TI MATRIX LOCKING CAP
Report
- Report Number
- 2530088-2012-00968
- Event Type
- Injury
- Date Received
- November 6, 2012
- Report Date
- October 8, 2012
- Manufacturer
- SYNTHES BRANDYWINE
- Product Code
- NKB
- PMA / PMN Number
- K100952
- Adverse Event
- Yes
- Report Source
- Manufacturer report
- Reporter Location
- MI
- Reporter Occupation
- OTHER
Narratives
DEVICE WAS USED FOR TREATMENT, NOT DIAGNOSIS.
YEAR OF BIRTH REPORTED AS 1978. INVESTIGATION IS ON GOING; NO CONCLUSION COULD BE DRAWN AS NO DEVICE WAS RETURNED OR LOT NUMBER PROVIDED.

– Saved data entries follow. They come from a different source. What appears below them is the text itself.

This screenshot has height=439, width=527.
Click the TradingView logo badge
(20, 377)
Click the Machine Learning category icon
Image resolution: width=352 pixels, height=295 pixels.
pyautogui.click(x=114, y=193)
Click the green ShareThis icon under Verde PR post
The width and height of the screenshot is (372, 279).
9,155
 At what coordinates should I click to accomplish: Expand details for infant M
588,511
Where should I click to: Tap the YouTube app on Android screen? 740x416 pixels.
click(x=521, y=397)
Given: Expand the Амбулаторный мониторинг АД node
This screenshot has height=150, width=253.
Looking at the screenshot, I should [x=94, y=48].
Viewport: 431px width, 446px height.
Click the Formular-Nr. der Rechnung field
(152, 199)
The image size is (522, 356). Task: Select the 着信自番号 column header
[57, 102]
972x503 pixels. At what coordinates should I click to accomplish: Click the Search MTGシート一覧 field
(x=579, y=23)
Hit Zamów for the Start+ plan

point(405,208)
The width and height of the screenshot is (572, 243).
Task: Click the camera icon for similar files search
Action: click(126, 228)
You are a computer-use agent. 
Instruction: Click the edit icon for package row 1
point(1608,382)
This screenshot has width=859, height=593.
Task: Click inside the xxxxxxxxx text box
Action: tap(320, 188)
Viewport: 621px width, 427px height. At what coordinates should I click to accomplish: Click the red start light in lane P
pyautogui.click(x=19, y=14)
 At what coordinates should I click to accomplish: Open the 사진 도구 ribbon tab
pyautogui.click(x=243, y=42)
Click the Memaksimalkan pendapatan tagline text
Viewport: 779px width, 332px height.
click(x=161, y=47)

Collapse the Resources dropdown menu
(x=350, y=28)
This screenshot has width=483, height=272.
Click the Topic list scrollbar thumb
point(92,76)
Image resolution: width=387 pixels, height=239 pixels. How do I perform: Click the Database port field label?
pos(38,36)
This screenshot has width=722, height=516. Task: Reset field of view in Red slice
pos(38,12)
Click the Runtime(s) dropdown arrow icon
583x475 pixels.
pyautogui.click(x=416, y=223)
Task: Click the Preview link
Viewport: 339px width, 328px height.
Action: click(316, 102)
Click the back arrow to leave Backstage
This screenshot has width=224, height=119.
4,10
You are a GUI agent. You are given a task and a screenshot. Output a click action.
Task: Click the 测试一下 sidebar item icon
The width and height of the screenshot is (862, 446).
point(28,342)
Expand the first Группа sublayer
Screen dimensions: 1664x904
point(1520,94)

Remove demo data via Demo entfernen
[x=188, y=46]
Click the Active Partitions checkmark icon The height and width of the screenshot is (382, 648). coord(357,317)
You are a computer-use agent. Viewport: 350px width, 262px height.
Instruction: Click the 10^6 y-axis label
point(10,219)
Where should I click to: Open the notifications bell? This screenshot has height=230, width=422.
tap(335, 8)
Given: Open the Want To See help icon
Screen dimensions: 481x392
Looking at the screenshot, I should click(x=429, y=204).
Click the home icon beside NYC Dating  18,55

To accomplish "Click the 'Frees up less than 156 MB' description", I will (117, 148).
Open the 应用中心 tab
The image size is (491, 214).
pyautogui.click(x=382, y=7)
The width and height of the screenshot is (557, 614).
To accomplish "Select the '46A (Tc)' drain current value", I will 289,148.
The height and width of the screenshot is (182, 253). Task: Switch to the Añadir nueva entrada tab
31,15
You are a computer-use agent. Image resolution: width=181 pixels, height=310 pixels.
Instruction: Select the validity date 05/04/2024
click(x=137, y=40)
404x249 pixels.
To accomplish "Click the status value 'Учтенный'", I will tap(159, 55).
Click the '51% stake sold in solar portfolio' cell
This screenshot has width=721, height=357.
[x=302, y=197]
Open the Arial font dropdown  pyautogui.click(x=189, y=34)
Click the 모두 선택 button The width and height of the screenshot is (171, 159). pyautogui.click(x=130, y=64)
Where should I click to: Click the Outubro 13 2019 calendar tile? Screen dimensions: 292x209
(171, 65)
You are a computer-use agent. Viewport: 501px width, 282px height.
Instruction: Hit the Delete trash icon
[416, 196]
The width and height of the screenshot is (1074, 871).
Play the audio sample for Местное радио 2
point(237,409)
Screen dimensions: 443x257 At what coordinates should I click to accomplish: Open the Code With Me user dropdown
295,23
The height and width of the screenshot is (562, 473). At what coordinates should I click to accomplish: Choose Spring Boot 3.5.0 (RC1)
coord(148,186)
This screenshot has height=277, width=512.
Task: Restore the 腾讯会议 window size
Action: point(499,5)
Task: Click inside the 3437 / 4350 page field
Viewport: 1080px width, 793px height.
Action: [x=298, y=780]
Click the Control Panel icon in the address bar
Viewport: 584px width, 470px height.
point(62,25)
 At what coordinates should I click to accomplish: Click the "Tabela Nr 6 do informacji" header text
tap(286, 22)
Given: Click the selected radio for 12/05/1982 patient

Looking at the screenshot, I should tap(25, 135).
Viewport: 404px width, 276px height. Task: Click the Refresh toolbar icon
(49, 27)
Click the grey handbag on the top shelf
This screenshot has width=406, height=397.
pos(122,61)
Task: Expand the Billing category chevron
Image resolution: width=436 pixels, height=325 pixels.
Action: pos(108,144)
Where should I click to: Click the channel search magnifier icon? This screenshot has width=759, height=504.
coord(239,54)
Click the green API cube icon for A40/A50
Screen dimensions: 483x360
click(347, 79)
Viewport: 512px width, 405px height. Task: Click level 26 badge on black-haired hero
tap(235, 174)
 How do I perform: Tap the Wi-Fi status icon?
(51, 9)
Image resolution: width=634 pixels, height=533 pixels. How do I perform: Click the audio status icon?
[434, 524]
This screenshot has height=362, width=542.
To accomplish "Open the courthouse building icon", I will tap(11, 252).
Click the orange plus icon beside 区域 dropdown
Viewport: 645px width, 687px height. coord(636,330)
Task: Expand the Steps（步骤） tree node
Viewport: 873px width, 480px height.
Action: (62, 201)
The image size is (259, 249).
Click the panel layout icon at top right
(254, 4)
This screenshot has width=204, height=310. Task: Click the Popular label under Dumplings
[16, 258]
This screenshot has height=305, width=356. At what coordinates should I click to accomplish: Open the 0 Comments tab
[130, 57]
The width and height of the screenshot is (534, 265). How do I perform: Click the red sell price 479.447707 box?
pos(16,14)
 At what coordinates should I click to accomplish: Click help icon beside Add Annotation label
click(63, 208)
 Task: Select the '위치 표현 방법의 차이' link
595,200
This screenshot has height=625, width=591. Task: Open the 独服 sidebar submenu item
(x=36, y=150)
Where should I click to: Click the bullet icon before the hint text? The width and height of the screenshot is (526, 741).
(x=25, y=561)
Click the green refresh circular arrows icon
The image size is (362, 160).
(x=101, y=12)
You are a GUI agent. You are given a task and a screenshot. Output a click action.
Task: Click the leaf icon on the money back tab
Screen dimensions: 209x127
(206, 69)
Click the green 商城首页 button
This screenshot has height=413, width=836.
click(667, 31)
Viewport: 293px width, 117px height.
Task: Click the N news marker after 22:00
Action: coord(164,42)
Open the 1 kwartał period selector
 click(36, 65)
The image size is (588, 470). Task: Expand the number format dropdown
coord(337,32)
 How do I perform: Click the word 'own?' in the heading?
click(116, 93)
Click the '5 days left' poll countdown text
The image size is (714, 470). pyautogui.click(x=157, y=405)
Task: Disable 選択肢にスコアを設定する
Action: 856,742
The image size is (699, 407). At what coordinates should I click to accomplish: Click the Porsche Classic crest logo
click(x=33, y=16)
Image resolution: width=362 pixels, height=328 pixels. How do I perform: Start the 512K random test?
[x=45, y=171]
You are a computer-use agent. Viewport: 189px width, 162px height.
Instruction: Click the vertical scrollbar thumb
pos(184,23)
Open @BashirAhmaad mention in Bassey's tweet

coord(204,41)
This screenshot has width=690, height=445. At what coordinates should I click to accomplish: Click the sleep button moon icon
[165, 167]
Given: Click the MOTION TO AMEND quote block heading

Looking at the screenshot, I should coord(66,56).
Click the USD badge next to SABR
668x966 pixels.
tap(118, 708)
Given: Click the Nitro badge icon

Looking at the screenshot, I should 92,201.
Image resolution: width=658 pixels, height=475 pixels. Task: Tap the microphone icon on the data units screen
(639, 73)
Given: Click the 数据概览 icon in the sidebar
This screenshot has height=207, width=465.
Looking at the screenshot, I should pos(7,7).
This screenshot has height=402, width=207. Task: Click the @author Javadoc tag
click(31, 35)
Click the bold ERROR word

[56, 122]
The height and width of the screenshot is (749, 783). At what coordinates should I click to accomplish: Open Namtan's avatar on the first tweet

PATIENT HAD A LEFT L5-S1 MINIMALLY INVASIVE LUMBAR FUSION PROCEDURE ON (B)(6) 2012. FOLLOW UP X-RAYS TAKEN (B)(6) 2012 REVEALED THAT THE LEFT L5 LOCKING CAP WAS LOOSE. SURGEON REVISED PATIENT BY TIGHTENING UP LEFT L5 LOOSE LOCKING CAP. DURING THE REVISION PROCEDURE, SURGEON NOTED THAT THE RIGHT S1 LOCKING CAP APPEARED TO BE LOOSE. AFTER REVIEWING THE X-RAYS, THE SURGEON COULD NOT DEFINITIVELY CONFIRM THE LOOSE S1 CAP. THE SURGEON REMOVED 4 LOCKING CAPS AND 2 RODS AND REPLACED WITH 2 SCREWS AT L4, 2 NEW RODS, AND 6 NEW LOCKING CAPS. BOTH SYSTEMS USED IN THE ORIGINAL IMPLANT AND REVISION WERE MATRIX. THE PROCEDURE WAS COMPLETED SUCCESSFULLY. THE FACILITY DISCARDED THE REMOVED HARDWARE. THIS IS THE # 4 OF 6 OF REPORTS SUBMITTED ON THIS EVENT.
Devices
| Seq | Brand | Generic | Product Code | Manufacturer | Model | Lot | UDI-DI |
|---|---|---|---|---|---|---|---|
| 1 | TI MATRIX LOCKING CAP | MATRIX LOCKING CAP | NKB | SYNTHES BRANDYWINE |
Patients
| Seq | Age | Sex | Outcome | Treatment |
|---|---|---|---|---|
| 1 | Required Intervention | SCREWS, LOCKING CAPS, RODS |